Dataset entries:
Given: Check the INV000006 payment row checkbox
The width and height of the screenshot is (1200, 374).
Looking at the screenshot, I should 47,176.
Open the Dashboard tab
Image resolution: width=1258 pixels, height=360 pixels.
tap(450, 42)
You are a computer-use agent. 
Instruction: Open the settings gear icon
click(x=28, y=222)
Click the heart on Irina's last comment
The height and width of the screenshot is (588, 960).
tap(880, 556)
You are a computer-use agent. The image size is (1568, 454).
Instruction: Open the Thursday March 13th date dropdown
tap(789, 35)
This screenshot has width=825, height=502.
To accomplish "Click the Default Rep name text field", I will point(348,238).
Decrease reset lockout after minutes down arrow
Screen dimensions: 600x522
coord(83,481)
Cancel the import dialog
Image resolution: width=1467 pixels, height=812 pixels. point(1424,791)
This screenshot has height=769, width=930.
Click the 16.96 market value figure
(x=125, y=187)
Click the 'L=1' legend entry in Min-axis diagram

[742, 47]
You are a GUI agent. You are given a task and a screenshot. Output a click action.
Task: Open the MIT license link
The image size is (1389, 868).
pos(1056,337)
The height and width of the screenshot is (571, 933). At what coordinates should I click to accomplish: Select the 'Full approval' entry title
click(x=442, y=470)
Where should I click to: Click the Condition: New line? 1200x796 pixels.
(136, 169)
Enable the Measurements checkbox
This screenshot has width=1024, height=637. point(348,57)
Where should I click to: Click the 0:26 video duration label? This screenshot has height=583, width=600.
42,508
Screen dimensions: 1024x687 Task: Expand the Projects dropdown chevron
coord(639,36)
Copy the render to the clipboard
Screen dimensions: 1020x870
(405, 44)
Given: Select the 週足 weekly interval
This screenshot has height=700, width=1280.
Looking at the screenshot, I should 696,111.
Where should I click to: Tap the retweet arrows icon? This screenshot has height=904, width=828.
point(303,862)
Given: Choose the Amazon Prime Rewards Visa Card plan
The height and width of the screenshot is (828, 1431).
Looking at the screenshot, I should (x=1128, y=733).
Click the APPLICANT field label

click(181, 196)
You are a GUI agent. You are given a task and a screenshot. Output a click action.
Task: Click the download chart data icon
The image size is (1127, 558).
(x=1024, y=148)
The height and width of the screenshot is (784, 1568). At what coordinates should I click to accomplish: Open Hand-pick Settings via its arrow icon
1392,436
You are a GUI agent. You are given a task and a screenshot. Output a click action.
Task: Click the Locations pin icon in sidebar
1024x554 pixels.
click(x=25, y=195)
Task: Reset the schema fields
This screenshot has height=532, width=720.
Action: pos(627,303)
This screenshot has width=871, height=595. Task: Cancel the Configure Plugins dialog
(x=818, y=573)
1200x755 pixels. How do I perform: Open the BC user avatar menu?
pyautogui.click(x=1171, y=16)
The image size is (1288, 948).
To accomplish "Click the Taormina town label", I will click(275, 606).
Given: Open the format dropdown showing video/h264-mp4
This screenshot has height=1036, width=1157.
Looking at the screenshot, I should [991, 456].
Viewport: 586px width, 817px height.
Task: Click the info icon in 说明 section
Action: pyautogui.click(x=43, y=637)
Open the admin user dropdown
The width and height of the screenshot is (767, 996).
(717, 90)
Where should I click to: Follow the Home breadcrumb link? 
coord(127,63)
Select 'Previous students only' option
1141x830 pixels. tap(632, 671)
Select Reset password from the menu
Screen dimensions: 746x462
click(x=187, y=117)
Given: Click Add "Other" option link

• _YOUR OBJECTIVE_
Going through the records above, count the lines that hold "computer" and answer with the count alone.

• _RESULT OF THE TASK_
2